Mahkememizce; dava dilekçesi, cevap dilekçesi, taraf vekillerinin verdikleri diğer dilekçe ve belgeler, taraflar arasında imzalanan sözleşme örnekleri, mahkememizce temin edilen bilirkişi rapor ve ek raporu, Konya . İcra Müdürlüğünün … Esas sayılı dosyası, Konya . İcra Müdürlüğünün … Esas sayılı dosya örneği ile dosya arasındaki tüm kayıt ve belgeler tek tek incelenmiştir.
6098 Sayılı Türk Borçlar Kanununun tanımı başlıklı 470. Maddesi; “Eser sözleşmesi, yüklenicinin bir eser meydana getirmeyi, işsahibinin de bunun karşılığında bir bedel ödemeyi üstlendiği sözleşmedir.” hükmünü amirdir.
6098 Sayılı Türk Borçlar Kanununun genel olarak başlıklı 471. Maddesi; “Yüklenici, üstlendiği edimleri işsahibinin haklı menfaatlerini gözeterek, sadakat ve özenle ifa etmek zorundadır. Yüklenicinin özen borcundan doğan sorumluluğunun belirlenmesinde, benzer alandaki işleri üstlenen basiretli bir yüklenicinin göstermesi gereken meslekî ve teknik kurallara uygun davranışı esas alınır. Yüklenici, meydana getirilecek eseri doğrudan doğruya kendisi yapmak veya kendi yönetimi altında yaptırmakla yükümlüdür. Ancak, eserin meydana getirilmesinde yüklenicinin kişisel özellikleri önem taşımıyorsa, işi başkasına da yaptırabilir. Aksine âdet veya anlaşma olmadıkça yüklenici, eserin meydana getirilmesi için kullanılacak olan araç ve gereçleri kendisi sağlamak zorundadır.” hükmünü amirdir.

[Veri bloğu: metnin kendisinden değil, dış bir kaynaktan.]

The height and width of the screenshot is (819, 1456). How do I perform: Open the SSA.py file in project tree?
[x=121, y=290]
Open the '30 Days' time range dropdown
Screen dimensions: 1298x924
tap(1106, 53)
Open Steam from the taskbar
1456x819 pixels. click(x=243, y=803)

HMK nun ispat yükü başlıklı 190. Maddesi; “(1)İspat yükü, kanunda özel bir düzenleme bulunmadıkça, iddia edilen vakıaya bağlanan hukuki sonuçtan kendi lehine hak çıkaran tarafa aittir. (2)Kanuni bir karineye dayanan taraf, sadece karinenin temelini oluşturan vakıaya ilişkin ispat yükü altındadır. Kanunda öngörülen istisnalar dışında, karşı taraf, kanuni karinenin aksini ispat edebilir.” hükmünü amirdir.

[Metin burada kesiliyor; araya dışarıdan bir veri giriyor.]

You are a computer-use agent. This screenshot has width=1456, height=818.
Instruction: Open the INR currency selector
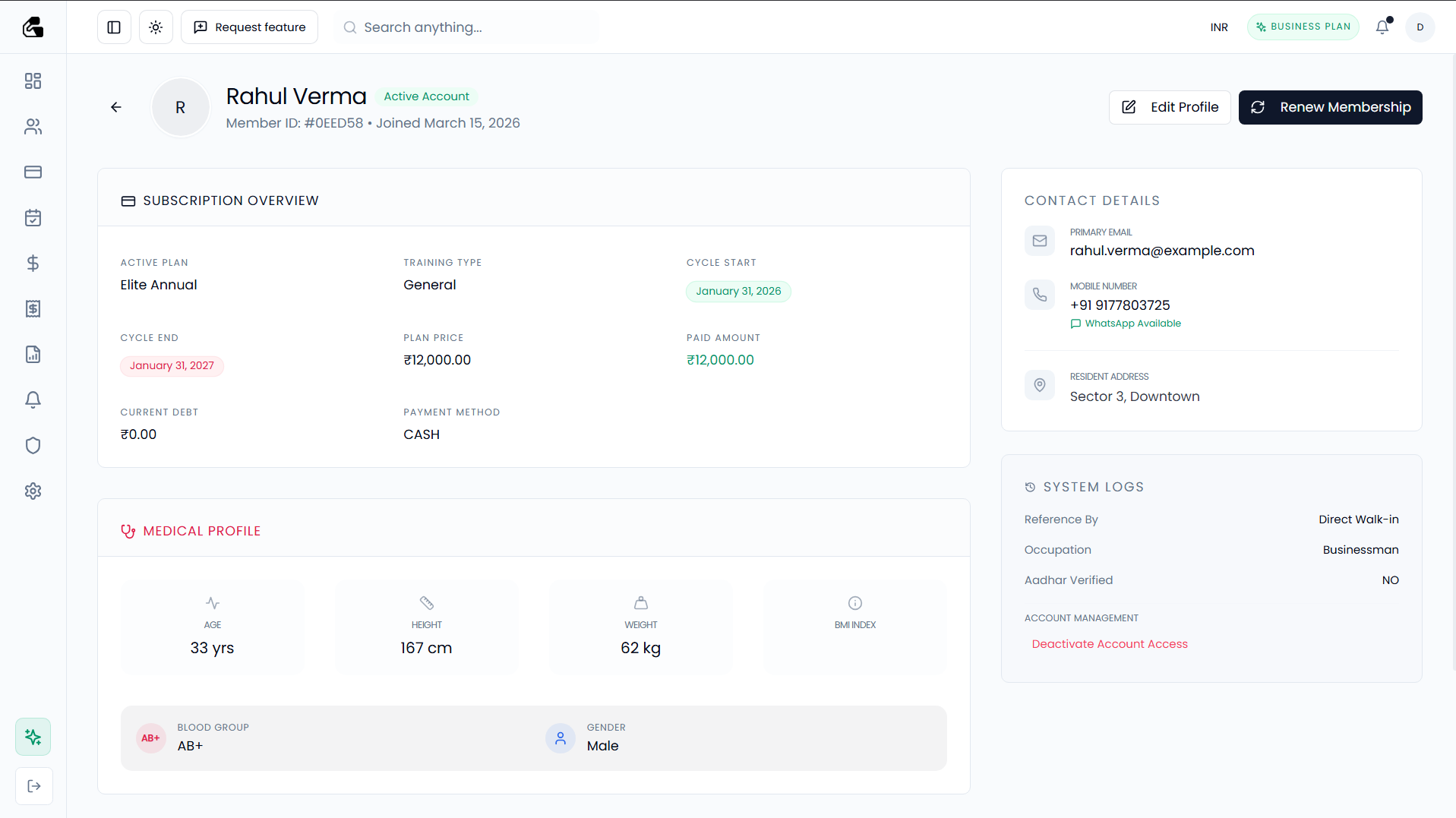click(x=1218, y=27)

Türk Medeni Kanununun ispat yükü başlıklı 6. maddesi; “Kanunda aksine bir hüküm bulunmadıkça, taraflardan her biri, hakkını dayandırdığı olguların varlığını ispatla yükümlüdür.” hükmünü amirdir.

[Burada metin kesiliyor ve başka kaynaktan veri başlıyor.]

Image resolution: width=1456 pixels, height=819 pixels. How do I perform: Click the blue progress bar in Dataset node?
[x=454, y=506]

Mahkememizce yapılan yargılama ve değerlendirme; davacı vekilince davalı şirket aleyhine açılan bu davada; Konya .Müdürlüğünün … Esas sayılı dosyasına konu edilen faturalardan ve davalı ile akdedilen 3 adet sözleşmeden dolayı davacının davalıya borçlu olmadığının tespiti ve %20 kötü niyet tazminatı talep edilmiş olup, mahkememizin ön inceleme duruşması 1 nolu ara kararı doğrultusunda 3 adet sözleşme bedeli olan 9.003.001,36 TL üzerinden eksik harcı tamamlamak üzere davacı vekiline kesin süre verildiği, davacı vekilince dosyaya ibraz edilen 20/07/2020 tarihli talep açıklama dilekçesi ile taleplerinin Konya . İcra Müdürlüğünü … Esas sayılı dosyasından borçlu olmadıklarının tespitine yönelik olduğu, faturaların kesilmesine sebep olan sözleşmelerin tamamından bir menfi tespit taleplerinin bulunmadığı beyan edildiği, bu talep açıklama dilekçesi doğrultusunda mahkememizce davanın icra dosyasına ve takibe konu faturaya özgülendiği kabul edilerek harç ikmali ara kararından dönülmesine karar verildiği anlaşılmıştır.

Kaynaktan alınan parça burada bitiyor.